A few days in the past, Qualcomm and Microsoft announced they were collaborating on a category of computer called the ‘Always Connected PC.’ In other words, a PC that behaves more like a smartphone. That could have potentially massive implications for the way we use our computers, but there are some important drawbacks as well.
Let’s break it down.
What exactly is an Always Connected PC?
The ‘Always Connected’ bit is basically a marketing term Microsoft is using for a new batch of Windows PCs running on processors with ARM architectures – the same type of super-efficient chips on our mobile devices.
These PCs will have two primary claims to fame over the ‘x86’ type processors in current PCs: constant cellular connectivity, and ridiculously long battery life – over 20 hours on a charge. For comparison most Windows Ultrabooks are in the 12-hour range.
In particular, the company is partnering with Qualcomm, which makes the processing platform used in the vast majority of Android devices, including the Snapdragon 835 in the Galaxy S8/Note 8 (in the US), the Pixel 2, the OnePlus 5, the LG V30, etc.
It’s possible the company might work with other ARM partners in the future, but Qualcomm is getting the first go at it. The first couple of Always Connected PCs will use the same chipsets as those phones.
The idea is that by combining super-efficient processors with constant connectivity, PCs will be as convenient as our smartphones. With battery life over 20 hours, you won’t ever have to think about carrying a charger. Like your phone, they’ll instant wake from sleep. With constant LTE connectivity, you won’t have to scramble to find a hotpost.
How is that different from existing PCs with cellular connectivity?
Let’s be clear: Always Connected PCs won’t do anything you can’t already do with existing PCs, and there are already plenty of PCs on the market with constant LTE connectivity. But they might do some things better.
The smaller and more efficient processors allow for bigger batteries with lower power drainage; think of how powerful and efficient our smartphones are. It also means computers could get smaller and lighter while still providing solid battery life.
In the meantime, Qualcomm is already a big participant within the cellular trade with main clout with telephone carriers. That aggregate of things may imply that cell connectivity on PCs will change into the norm, reasonably than a distinct segment.
On a comparable observe, it’s no longer transparent whether or not the At all times Attached PC branding can be unique to ARM processors, or whether or not they are going to follow to Intel and AMD chips that meet certain criteria.
What are some models on the way?
So far, only two Always Connected PCs have officially been announced: The Asus NovaGo and the HP Envy X2. Qualcomm said Lenovo would be announcing its own entry at CES in January.
We went hands on with the Asus and HP models here. But TL;DR – they’re typical 2-in-1s, except with the promise of incredible battery life. Of course, we need to put those claims to the test once the devices start shipping next year.
The first batch of Always Connected PCs are expected to launch in Spring of 2018, so you have some time to prepare your wallet.
Will they be able to run regular Windows programs?
Yes, but with some restrictions. The two PCs mentioned above come preloaded with Windows 10 S – the version of Windows limited to apps from the Microsoft Store.
Always Connected PCs should be able to run any apps available on the Microsoft Store, but that’s still a pretty limited selection. In my very brief testing, these seemed to run as smoothly as the typical Ultrabook.

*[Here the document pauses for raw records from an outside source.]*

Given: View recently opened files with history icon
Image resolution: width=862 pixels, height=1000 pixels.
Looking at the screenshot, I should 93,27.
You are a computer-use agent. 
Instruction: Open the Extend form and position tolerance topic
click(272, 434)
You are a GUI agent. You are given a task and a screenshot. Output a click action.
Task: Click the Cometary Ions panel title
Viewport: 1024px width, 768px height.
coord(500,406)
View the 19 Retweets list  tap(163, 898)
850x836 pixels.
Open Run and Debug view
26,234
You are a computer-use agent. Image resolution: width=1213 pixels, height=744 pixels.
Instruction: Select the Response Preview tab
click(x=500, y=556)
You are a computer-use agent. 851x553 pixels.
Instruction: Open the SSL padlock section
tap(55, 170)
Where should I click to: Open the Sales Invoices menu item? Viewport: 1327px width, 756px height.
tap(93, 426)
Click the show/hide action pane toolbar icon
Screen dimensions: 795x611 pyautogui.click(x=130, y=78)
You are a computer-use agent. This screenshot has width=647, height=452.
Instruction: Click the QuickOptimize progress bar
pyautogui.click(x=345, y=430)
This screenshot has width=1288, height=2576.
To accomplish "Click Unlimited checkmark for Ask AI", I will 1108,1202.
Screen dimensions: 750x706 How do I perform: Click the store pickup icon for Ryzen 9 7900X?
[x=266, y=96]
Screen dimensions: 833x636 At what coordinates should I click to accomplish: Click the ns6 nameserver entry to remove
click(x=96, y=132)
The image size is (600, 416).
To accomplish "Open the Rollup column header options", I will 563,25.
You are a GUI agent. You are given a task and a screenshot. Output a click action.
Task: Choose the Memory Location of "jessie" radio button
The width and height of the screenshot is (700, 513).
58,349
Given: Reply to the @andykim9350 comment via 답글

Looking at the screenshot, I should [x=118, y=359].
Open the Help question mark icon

Should you upgrade to Windows 10 Pro or Home, you will still be able to run most traditional software, so long as it comes with a 32-bit (x86) version. Software that are exclusively 64-bit will not work (unless it was designed specifically for ARM processors) but those are pretty rare. According to a Microsoft Spokesperson:
The emulation technology supports x86 applications. We do not emulate 64-bit applications, the majority of which are AAA Games. Additionally, the emulation technology does not emulate applications that require kernel-mode drivers (e.g. some anti-virus applications). We are working on an ARM64 SDK that will enable developers to author applications for ARM64 and we’ll have more news to share in the future.
However – and this is an important caveat – it remains to be seen how well x86 emulation runs. You should be able to run Photoshop, for instance, but we can’t say how smoothly it will run until we can spend more time with an ARM-powered device.
Lastly, there’s the simple fact that these are still mobile processors at the end of the day. It’ll be a while before we get Always On PCs that can match the performance of high-end Windows Laptops.
What’s the point?
Unless your laptop has truly marathon battery, chances are you take your charger with you for all but short outings. Chances are you’re constantly struggling to find an internet connection unless you’re at work home.
Always on PCs could change that. We’d start to treat our computers more like our phones, generally not worrying about power or connectivity. For Microsoft, that means you’ll be taking your PCs to many more places.
Again, PCs with LTE connectivity and solid battery life already exist, but Qualcomm and Microsoft are doubling down on the concept. Over the next few years, it could very well become normal to get a cellular plan for your PC to go along with your smartphone – or perhaps even sharing a plan. The move will also likely push Intel into producing even more efficient and powerful processors. Competition fosters innovation.